Calendar Class Example

Header:

#pragma once
#include <iostream>
#include <cassert>

class Calendar {
    friend std::ostream& operator<<(std::ostream&, const Calendar&);
    friend std::istream& operator>>(std::istream&, Calendar&);
public:
    Calendar(int y, int m, int d);
    Calendar(const Calendar& src)
        : yr(src.yr), mo(src.mo), dy(src.dy) {}

    int daysInMon(int y, int m) const;
    void output() const;
    bool isValid() const;

    bool lt(const Calendar& other) const;
    bool lte(const Calendar& other) const;
    bool gt(const Calendar& other) const;
    bool gte(const Calendar& other) const;
    bool eq(const Calendar& other) const;
    bool neq(const Calendar& other) const;

    Calendar& incDays(int n);
    Calendar plusDays(int n) const;
    Calendar& decDays(int n);
    Calendar minusDays(int n) const;
    int diff(const Calendar& other) const;

    Calendar& preInc();
    Calendar postInc();
    Calendar& preDec();
    Calendar postDec();
private:
    int yr, mo, dy;
};

Key implementation ideas (excerpt):

  • isValid() checks range constraints.
  • Comparison operators use lexicographic year/month/day evaluation.
  • Arithmetic operators adjust date fields hendling month/year roll-over.
  • Increment/decrement operators distinguish pre/post via dummy int parameter for postfix.
  • Binary - computes day difference via iterative approach.
  • Stream operators handle formatted I/O with validation.
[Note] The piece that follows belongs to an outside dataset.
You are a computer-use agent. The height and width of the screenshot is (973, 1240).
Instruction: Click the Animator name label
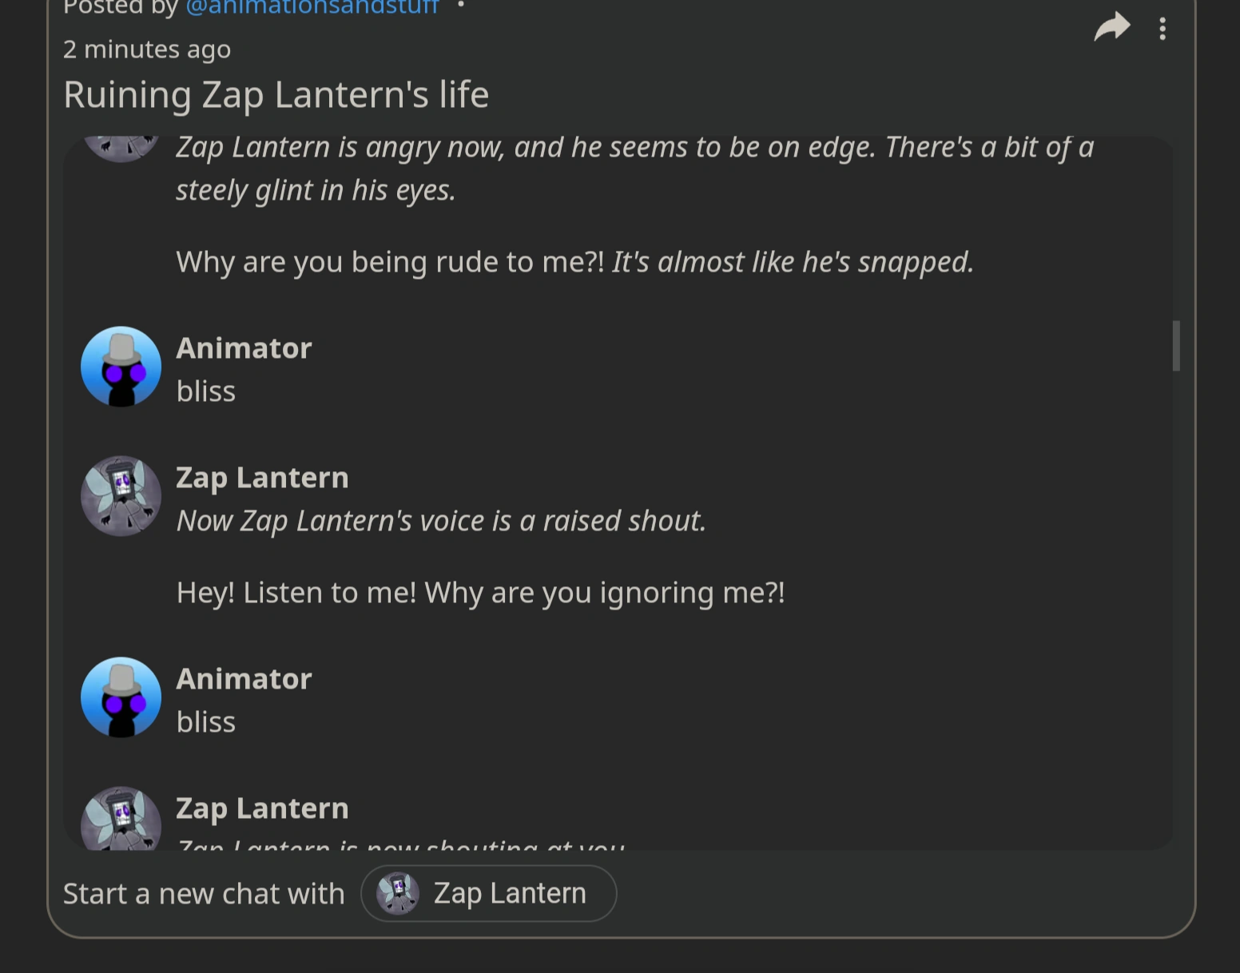point(244,348)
Efficiency note: arithmetic operators like minusDays delegate to compound assignment (decDays) to minimize coppy constructions.
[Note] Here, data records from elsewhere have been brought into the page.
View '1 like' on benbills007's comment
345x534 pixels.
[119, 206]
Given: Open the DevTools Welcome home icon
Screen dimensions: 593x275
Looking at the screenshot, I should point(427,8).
Address-of Operator Overloading

Const Member Functions

Adding const after the parameter list makes a member function read-only by binding this to const ClassType* const. This prevents modification of member data.

Overloading &

Two forms: one for ordinary objects, one for const objects. Usually compiler-generated versions suffice. Custom versions can restrict address exposure.

class Calendar {
public:
    Calendar* addr() { return this; }           // non-const
    const Calendar* addr() const { return this; } // const
private:
    int yr, mo, dy;
};

The appropriate version is selected based on object’s const-ness.